— begin SELECTED PASSAGE —
I am kind of at that cusp of technology. I'm 33 and graduated in '98. We didn't even burn CD's yet in high school so I didn't grow up with it. If there is an old movie you want to watch now...I don't even know how to find it without buying it. My wife buys music on iTunes which is cool since I can transfer it to my Galaxy and listen in my office. But since I don't have an itunes account I often find myself just listening to Songza for tunes. 

Brian, thanks for pointing out that you can watch full episodes on Youtube. I had no clue. I honestly never spend time on that site. I told my wife about it and she wants to watch Blossom and we found it! Classic. 

I did burn all of my cd's before I moved last year and gave some co-workers their pick of the cds before I tossed them. I took all my DVD's and put them in binders and tossed the cases. Other than my books (which i still buy in a physical form) I don't like to have 'things'. 

But technology has a firm grip on us all. Most of us spend all day in front of a computer (9 hours a day at work, then if I feel up for sitting on my butt, more at home to write for a bit) I couldn't even imagine having to do my job with out computers. My brain can hardly fathom how it was done prior. So its a catch 22 sometimes.

Just my friday rant


----------



## Mouse (May 23, 2014)

Ah ratsy, you've just reminded me of going into Wizard and renting a video and buying a bag of penny sweets that the guy behind the counter used to count out with his non-gloved, sweaty hand.


----------



## ratsy (May 23, 2014)

Mouse, that is a gross memory.haha. Yeah video stores were the best! I could spend hours just wandering in them. I actually worked for Blockbuster for around 3 months a long time ago when I first moved out of home.


----------



## hopewrites (May 23, 2014)

now you mention it, I think movie rental places started changing the way I look at owning media before I got entirely hooked on the net.
we had an account at the one accros the street that allowed us to have two movies out at any given time for a set price per month. I remember dashing across the (non-busy) street to change out the movies two or three times a day. If there was something I was always picking up when nothing else sounded good, I knew it was something I should just give in and buy.
Now I do the same thing, but without having to dash across the street or talk to a clerk or stand in line. (Or get out of my pjs or worry that the store is closed)


----------



## Parson (May 23, 2014)

(Sigh!) This thread really makes me feel old!!!! Video stores, CD's and DVD's were all part of my adult life that just blew through. I wonder if I'll live long enough to say that about YouTube, Twitter, etc. Everything changes except the fact that everything changes.


----------



## Ursa major (May 23, 2014)

Parson said:


> (Sigh!) This thread really makes me feel old!!!! Video stores, CD's and DVD's were all part of my adult life that just blew through. I wonder if I'll live long enough to say that about YouTube, Twitter, etc. Everything changes except the fact that everything changes.


Join the club. And it also reminds me how things change at different speeds for different technologies.
— end SELECTED PASSAGE —
— begin DATA ROWS —
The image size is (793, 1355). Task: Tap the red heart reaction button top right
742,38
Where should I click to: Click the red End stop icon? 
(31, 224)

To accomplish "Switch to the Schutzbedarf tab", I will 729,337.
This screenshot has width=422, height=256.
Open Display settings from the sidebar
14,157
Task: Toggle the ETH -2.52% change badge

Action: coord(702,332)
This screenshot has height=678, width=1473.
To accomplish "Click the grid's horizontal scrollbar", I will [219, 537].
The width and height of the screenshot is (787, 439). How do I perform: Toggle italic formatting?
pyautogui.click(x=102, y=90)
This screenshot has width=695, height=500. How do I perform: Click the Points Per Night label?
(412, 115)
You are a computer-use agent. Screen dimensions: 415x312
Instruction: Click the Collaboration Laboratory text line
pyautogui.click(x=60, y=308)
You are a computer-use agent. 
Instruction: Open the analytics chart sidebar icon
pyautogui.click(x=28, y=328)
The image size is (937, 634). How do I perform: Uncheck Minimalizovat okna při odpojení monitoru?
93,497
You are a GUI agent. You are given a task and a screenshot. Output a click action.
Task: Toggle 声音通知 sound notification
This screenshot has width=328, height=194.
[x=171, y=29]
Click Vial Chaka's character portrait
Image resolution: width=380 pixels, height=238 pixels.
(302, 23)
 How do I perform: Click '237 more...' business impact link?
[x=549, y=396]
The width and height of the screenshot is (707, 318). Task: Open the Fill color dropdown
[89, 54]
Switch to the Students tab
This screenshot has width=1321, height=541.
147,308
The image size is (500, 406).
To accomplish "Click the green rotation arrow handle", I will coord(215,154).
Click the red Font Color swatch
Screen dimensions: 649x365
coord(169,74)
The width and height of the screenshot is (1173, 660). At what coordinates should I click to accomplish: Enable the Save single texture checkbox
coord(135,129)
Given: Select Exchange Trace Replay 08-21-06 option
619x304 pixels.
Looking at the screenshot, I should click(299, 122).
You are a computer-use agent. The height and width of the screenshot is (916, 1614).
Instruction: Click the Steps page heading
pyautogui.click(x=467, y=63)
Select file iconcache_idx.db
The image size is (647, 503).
— end DATA ROWS —
EXERCISE GOAL: Extract everything in the forum thread from "I did burn all" down to "Mouse (May 23, 2014)". Rely only on the forum thread and not on the entries.

FINISHED ANSWER:
I did burn all of my cd's before I moved last year and gave some co-workers their pick of the cds before I tossed them. I took all my DVD's and put them in binders and tossed the cases. Other than my books (which i still buy in a physical form) I don't like to have 'things'. 

But technology has a firm grip on us all. Most of us spend all day in front of a computer (9 hours a day at work, then if I feel up for sitting on my butt, more at home to write for a bit) I couldn't even imagine having to do my job with out computers. My brain can hardly fathom how it was done prior. So its a catch 22 sometimes.

Just my friday rant


----------



## Mouse (May 23, 2014)